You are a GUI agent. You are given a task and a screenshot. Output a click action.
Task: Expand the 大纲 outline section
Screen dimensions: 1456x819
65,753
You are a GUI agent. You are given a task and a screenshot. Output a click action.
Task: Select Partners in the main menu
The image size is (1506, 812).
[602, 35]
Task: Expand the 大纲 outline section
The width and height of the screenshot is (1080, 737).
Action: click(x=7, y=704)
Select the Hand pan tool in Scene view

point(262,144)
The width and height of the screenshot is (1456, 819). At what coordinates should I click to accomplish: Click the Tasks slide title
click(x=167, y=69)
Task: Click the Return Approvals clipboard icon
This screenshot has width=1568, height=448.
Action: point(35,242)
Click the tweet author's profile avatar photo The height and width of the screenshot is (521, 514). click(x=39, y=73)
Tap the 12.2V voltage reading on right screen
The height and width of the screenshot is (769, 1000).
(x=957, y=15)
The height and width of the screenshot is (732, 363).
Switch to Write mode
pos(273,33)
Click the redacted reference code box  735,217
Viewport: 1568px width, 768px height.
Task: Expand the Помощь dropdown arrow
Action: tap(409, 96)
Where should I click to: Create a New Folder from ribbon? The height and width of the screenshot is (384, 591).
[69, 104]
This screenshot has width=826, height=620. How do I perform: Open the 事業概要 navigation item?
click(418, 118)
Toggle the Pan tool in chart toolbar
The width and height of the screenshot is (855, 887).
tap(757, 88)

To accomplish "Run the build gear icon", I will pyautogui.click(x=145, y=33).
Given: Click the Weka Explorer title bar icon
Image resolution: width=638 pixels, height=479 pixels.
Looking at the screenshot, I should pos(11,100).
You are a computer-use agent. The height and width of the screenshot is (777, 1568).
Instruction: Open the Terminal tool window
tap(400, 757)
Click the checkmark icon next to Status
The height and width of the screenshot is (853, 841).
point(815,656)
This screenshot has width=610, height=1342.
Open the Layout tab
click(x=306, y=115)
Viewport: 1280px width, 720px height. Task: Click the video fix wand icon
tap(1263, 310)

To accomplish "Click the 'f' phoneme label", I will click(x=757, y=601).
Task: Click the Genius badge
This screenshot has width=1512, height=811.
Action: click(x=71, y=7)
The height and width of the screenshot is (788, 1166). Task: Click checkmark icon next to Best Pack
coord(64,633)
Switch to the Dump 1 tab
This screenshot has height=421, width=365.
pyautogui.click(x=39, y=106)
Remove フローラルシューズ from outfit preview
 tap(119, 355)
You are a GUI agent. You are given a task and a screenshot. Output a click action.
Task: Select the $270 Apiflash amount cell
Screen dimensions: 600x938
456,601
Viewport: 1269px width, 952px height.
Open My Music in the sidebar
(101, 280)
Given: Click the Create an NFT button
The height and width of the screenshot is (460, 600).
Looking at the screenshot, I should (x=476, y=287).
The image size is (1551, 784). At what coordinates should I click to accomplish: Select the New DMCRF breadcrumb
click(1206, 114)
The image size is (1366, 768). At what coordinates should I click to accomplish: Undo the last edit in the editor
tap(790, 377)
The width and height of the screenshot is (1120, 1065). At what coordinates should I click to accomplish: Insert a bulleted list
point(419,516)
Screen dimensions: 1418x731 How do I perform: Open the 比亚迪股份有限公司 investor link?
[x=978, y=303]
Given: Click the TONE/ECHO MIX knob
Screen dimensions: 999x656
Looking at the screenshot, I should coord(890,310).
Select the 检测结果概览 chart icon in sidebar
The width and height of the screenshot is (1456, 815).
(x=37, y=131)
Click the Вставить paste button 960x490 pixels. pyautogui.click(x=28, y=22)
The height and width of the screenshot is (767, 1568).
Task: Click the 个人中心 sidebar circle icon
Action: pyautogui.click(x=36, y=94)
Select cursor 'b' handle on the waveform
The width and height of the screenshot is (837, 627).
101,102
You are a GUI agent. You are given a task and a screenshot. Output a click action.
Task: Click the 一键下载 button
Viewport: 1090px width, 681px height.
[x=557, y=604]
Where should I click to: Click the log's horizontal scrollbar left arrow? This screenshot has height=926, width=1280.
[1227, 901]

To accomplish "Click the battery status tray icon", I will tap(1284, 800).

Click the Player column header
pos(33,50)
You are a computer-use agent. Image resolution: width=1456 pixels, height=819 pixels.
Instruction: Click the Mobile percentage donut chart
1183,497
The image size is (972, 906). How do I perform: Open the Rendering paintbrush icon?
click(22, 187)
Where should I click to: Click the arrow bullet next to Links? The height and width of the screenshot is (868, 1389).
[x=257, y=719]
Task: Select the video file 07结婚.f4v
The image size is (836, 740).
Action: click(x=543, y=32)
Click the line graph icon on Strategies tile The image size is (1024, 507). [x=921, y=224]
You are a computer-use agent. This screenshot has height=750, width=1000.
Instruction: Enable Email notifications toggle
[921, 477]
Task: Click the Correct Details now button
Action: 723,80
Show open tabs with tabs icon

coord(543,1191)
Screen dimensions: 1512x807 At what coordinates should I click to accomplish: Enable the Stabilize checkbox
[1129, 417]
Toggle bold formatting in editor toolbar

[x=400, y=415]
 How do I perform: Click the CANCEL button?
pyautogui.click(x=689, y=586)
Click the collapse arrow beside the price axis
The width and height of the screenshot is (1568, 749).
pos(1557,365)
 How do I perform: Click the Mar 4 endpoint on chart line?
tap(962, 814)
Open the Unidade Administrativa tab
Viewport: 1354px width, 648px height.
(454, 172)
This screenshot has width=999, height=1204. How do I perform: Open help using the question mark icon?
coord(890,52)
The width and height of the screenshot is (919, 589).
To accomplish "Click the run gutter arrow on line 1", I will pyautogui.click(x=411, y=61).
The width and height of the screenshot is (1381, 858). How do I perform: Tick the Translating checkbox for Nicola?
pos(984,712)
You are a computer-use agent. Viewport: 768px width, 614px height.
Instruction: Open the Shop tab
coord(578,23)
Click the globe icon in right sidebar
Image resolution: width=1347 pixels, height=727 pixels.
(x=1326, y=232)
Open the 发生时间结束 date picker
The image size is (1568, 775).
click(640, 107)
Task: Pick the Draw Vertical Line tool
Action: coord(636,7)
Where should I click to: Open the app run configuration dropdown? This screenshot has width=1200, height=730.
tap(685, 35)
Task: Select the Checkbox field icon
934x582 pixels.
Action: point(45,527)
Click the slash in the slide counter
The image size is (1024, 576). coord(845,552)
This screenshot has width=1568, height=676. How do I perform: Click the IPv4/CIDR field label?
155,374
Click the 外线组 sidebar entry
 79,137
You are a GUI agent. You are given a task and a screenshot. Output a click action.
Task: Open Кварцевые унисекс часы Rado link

________________________

## WORK TO BE COMPLETED
Edit the data above by replacing every "GUI agent" with "interface agent" and keeping everything else the same.

## RESPONSE BELOW
You are a interface agent. You are given a task and a screenshot. Output a click action.
Task: Expand the 大纲 outline section
Screen dimensions: 1456x819
65,753
You are a interface agent. You are given a task and a screenshot. Output a click action.
Task: Select Partners in the main menu
The image size is (1506, 812).
[602, 35]
Task: Expand the 大纲 outline section
The width and height of the screenshot is (1080, 737).
Action: click(x=7, y=704)
Select the Hand pan tool in Scene view

point(262,144)
The width and height of the screenshot is (1456, 819). At what coordinates should I click to accomplish: Click the Tasks slide title
click(x=167, y=69)
Task: Click the Return Approvals clipboard icon
This screenshot has width=1568, height=448.
Action: point(35,242)
Click the tweet author's profile avatar photo The height and width of the screenshot is (521, 514). click(x=39, y=73)
Tap the 12.2V voltage reading on right screen
The height and width of the screenshot is (769, 1000).
(x=957, y=15)
The height and width of the screenshot is (732, 363).
Switch to Write mode
pos(273,33)
Click the redacted reference code box  735,217
Viewport: 1568px width, 768px height.
Task: Expand the Помощь dropdown arrow
Action: tap(409, 96)
Where should I click to: Create a New Folder from ribbon? The height and width of the screenshot is (384, 591).
[69, 104]
This screenshot has width=826, height=620. How do I perform: Open the 事業概要 navigation item?
click(418, 118)
Toggle the Pan tool in chart toolbar
The width and height of the screenshot is (855, 887).
tap(757, 88)

To accomplish "Run the build gear icon", I will pyautogui.click(x=145, y=33).
Given: Click the Weka Explorer title bar icon
Image resolution: width=638 pixels, height=479 pixels.
Looking at the screenshot, I should pos(11,100).
You are a computer-use agent. The height and width of the screenshot is (777, 1568).
Instruction: Open the Terminal tool window
tap(400, 757)
Click the checkmark icon next to Status
The height and width of the screenshot is (853, 841).
point(815,656)
This screenshot has width=610, height=1342.
Open the Layout tab
click(x=306, y=115)
Viewport: 1280px width, 720px height. Task: Click the video fix wand icon
tap(1263, 310)

To accomplish "Click the 'f' phoneme label", I will click(x=757, y=601).
Task: Click the Genius badge
This screenshot has width=1512, height=811.
Action: click(x=71, y=7)
The height and width of the screenshot is (788, 1166). Task: Click checkmark icon next to Best Pack
coord(64,633)
Switch to the Dump 1 tab
This screenshot has height=421, width=365.
pyautogui.click(x=39, y=106)
Remove フローラルシューズ from outfit preview
 tap(119, 355)
You are a interface agent. You are given a task and a screenshot. Output a click action.
Task: Select the $270 Apiflash amount cell
Screen dimensions: 600x938
456,601
Viewport: 1269px width, 952px height.
Open My Music in the sidebar
(101, 280)
Given: Click the Create an NFT button
The height and width of the screenshot is (460, 600).
Looking at the screenshot, I should (x=476, y=287).
The image size is (1551, 784). At what coordinates should I click to accomplish: Select the New DMCRF breadcrumb
click(1206, 114)
The image size is (1366, 768). At what coordinates should I click to accomplish: Undo the last edit in the editor
tap(790, 377)
The width and height of the screenshot is (1120, 1065). At what coordinates should I click to accomplish: Insert a bulleted list
point(419,516)
Screen dimensions: 1418x731 How do I perform: Open the 比亚迪股份有限公司 investor link?
[x=978, y=303]
Given: Click the TONE/ECHO MIX knob
Screen dimensions: 999x656
Looking at the screenshot, I should coord(890,310).
Select the 检测结果概览 chart icon in sidebar
The width and height of the screenshot is (1456, 815).
(x=37, y=131)
Click the Вставить paste button 960x490 pixels. pyautogui.click(x=28, y=22)
The height and width of the screenshot is (767, 1568).
Task: Click the 个人中心 sidebar circle icon
Action: pyautogui.click(x=36, y=94)
Select cursor 'b' handle on the waveform
The width and height of the screenshot is (837, 627).
101,102
You are a interface agent. You are given a task and a screenshot. Output a click action.
Task: Click the 一键下载 button
Viewport: 1090px width, 681px height.
[x=557, y=604]
Where should I click to: Click the log's horizontal scrollbar left arrow? This screenshot has height=926, width=1280.
[1227, 901]

To accomplish "Click the battery status tray icon", I will tap(1284, 800).

Click the Player column header
pos(33,50)
You are a computer-use agent. Image resolution: width=1456 pixels, height=819 pixels.
Instruction: Click the Mobile percentage donut chart
1183,497
The image size is (972, 906). How do I perform: Open the Rendering paintbrush icon?
click(22, 187)
Where should I click to: Click the arrow bullet next to Links? The height and width of the screenshot is (868, 1389).
[x=257, y=719]
Task: Select the video file 07结婚.f4v
The image size is (836, 740).
Action: click(x=543, y=32)
Click the line graph icon on Strategies tile The image size is (1024, 507). [x=921, y=224]
You are a computer-use agent. This screenshot has height=750, width=1000.
Instruction: Enable Email notifications toggle
[921, 477]
Task: Click the Correct Details now button
Action: 723,80
Show open tabs with tabs icon

coord(543,1191)
Screen dimensions: 1512x807 At what coordinates should I click to accomplish: Enable the Stabilize checkbox
[1129, 417]
Toggle bold formatting in editor toolbar

[x=400, y=415]
 How do I perform: Click the CANCEL button?
pyautogui.click(x=689, y=586)
Click the collapse arrow beside the price axis
The width and height of the screenshot is (1568, 749).
pos(1557,365)
 How do I perform: Click the Mar 4 endpoint on chart line?
tap(962, 814)
Open the Unidade Administrativa tab
Viewport: 1354px width, 648px height.
(454, 172)
This screenshot has width=999, height=1204. How do I perform: Open help using the question mark icon?
coord(890,52)
The width and height of the screenshot is (919, 589).
To accomplish "Click the run gutter arrow on line 1", I will pyautogui.click(x=411, y=61).
The width and height of the screenshot is (1381, 858). How do I perform: Tick the Translating checkbox for Nicola?
pos(984,712)
You are a computer-use agent. Viewport: 768px width, 614px height.
Instruction: Open the Shop tab
coord(578,23)
Click the globe icon in right sidebar
Image resolution: width=1347 pixels, height=727 pixels.
(x=1326, y=232)
Open the 发生时间结束 date picker
The image size is (1568, 775).
click(640, 107)
Task: Pick the Draw Vertical Line tool
Action: coord(636,7)
Where should I click to: Open the app run configuration dropdown? This screenshot has width=1200, height=730.
tap(685, 35)
Task: Select the Checkbox field icon
934x582 pixels.
Action: point(45,527)
Click the slash in the slide counter
The image size is (1024, 576). coord(845,552)
This screenshot has width=1568, height=676. How do I perform: Click the IPv4/CIDR field label?
155,374
Click the 外线组 sidebar entry
 79,137
You are a interface agent. You are given a task and a screenshot. Output a click action.
Task: Open Кварцевые унисекс часы Rado link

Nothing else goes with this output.